A genetic variation common in East Asian populations has been linked to cancer drug resistance
Tyrosine kinase inhibitors (TKIs) kill cancerous cells by inducing programmed cell death. They are of enormous therapeutic benefit to patients with chronic myeloid leukemia (CML) and certain types of lung cancer, but their effectiveness may vary from individual to individual. Previous studies have estimated that one in five patients finds TKIs to be ineffective. An international team of researchers including Yijun Ruan and Axel Hillmer at the A*STAR Genome Institute of Singapore, Sin Tiong Ong and King Pan Ng at the Duke-National University of Singapore Graduate Medical School, Charles Chuah at the Department of Haematology, Singapore General Hospital and Darren Wan-Teck Lim at the National Cancer Centre has now identified a common genetic variation linked with resistance to TKIs.
Ng, Hillmer and their colleagues sequenced and compared the genomes of five CML patients, three of whom were resistant to treatment with TKIs, focusing on several candidate genes that are known to be involved in the cell death signaling pathway.
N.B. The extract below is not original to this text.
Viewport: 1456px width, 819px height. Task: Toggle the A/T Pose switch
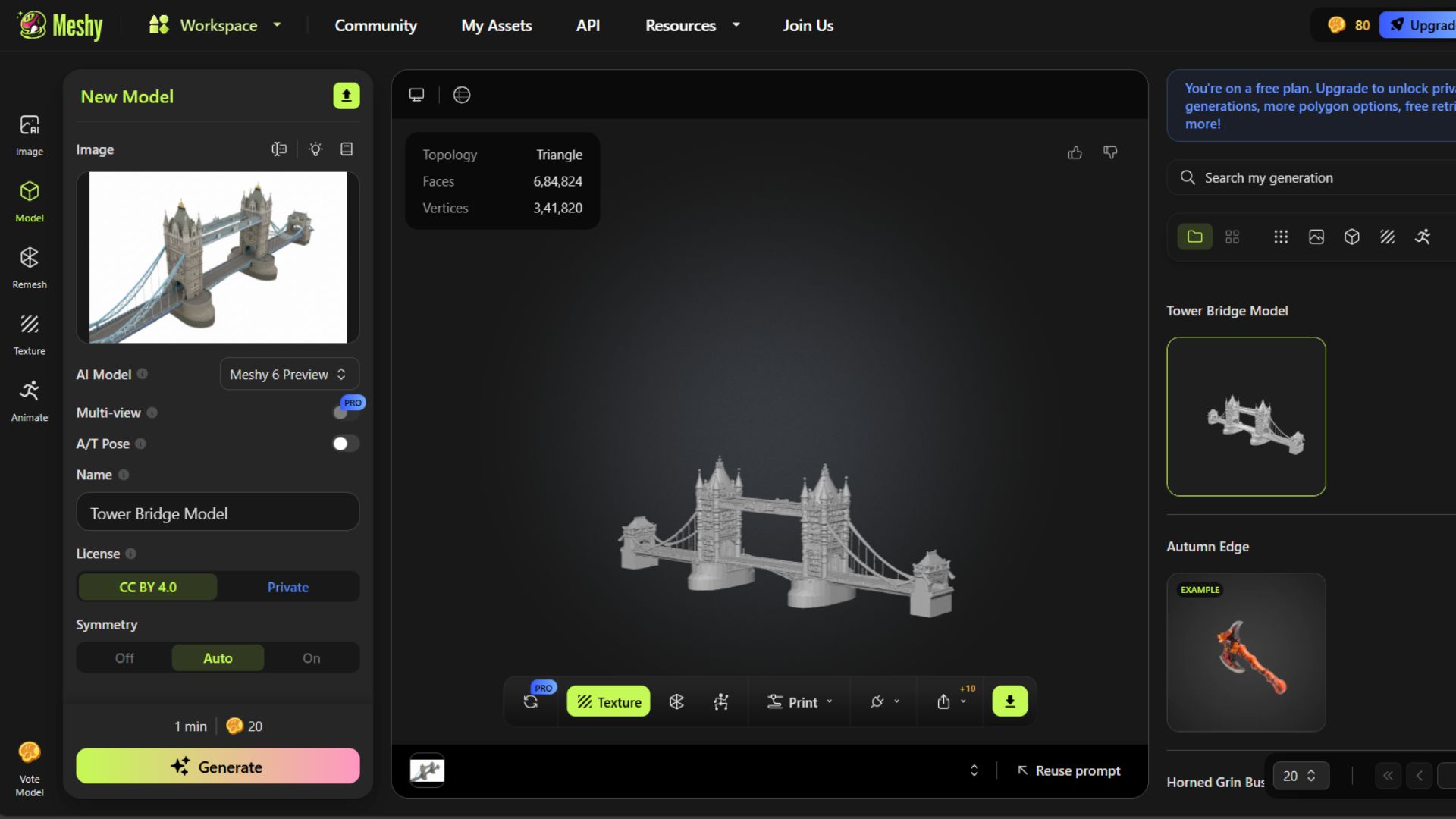(346, 444)
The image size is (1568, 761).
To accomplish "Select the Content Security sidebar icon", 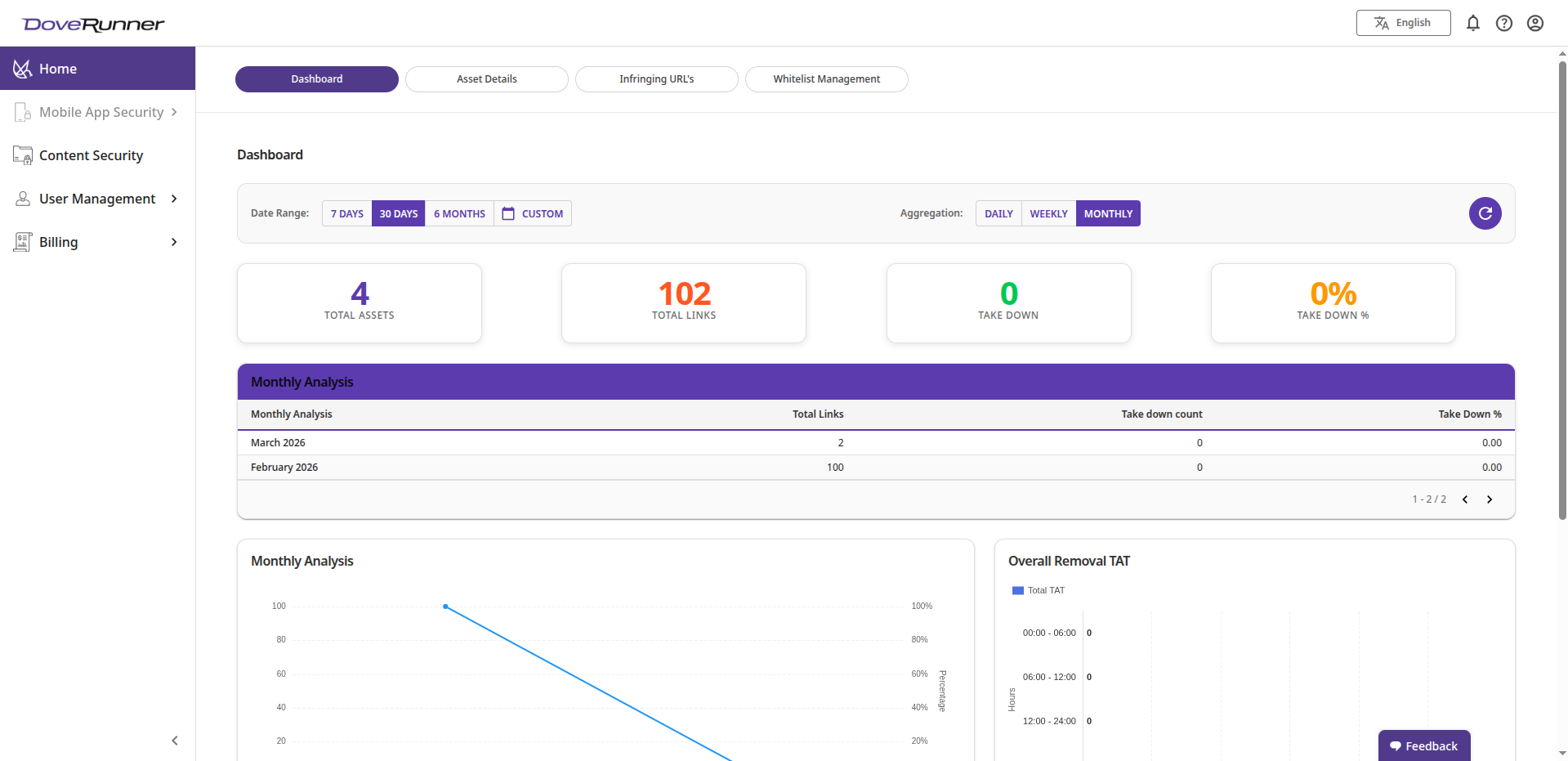I will [22, 154].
The researchers found that what the three TKI-resistant patients all had in common was a 2,903 base pair deletion in the non-coding region of the BIM gene, which encodes a member of the BCL2 family of cell death genes.
They then screened the genomes of more than 2,500 healthy individuals, and found that this deletion is a common variation that occurs in approximately one eighth of East Asian individuals but is not found in Africans or Europeans. Further experiments revealed that the deletion alters processing of the messenger RNA that is transcribed from the BIM gene. As a result of this, the coding sequence of the cell death activation domain is preferentially removed, so that the BIM proteins synthesized from the transcript are faulty.
Finally, the researchers showed that the deletion in the BIM gene is a useful biomarker that predicts which patients are at risk for developing TKI resistance. They examined the responses of 203 East Asian cancer patients to the drug imatinib, and found that CML patients with the deletion were more likely to be resistant to it.
In lung cancer patients, the deletion was associated with the duration of the drug response, and predicted a shorter period of survival without disease progression. Those with the deletion had progression-free periods of about six-and-a-half months, on average, compared to an average of nearly 12 months in those without it.
Asian CML patients could be screened for the presence of the deletion to determine the ones who have a higher chance of being resistant to TKI treatment, says Hillmer. It will be interesting to investigate the frequency of the deletion polymorphism in other populations and to translate the findings in the clinical practice.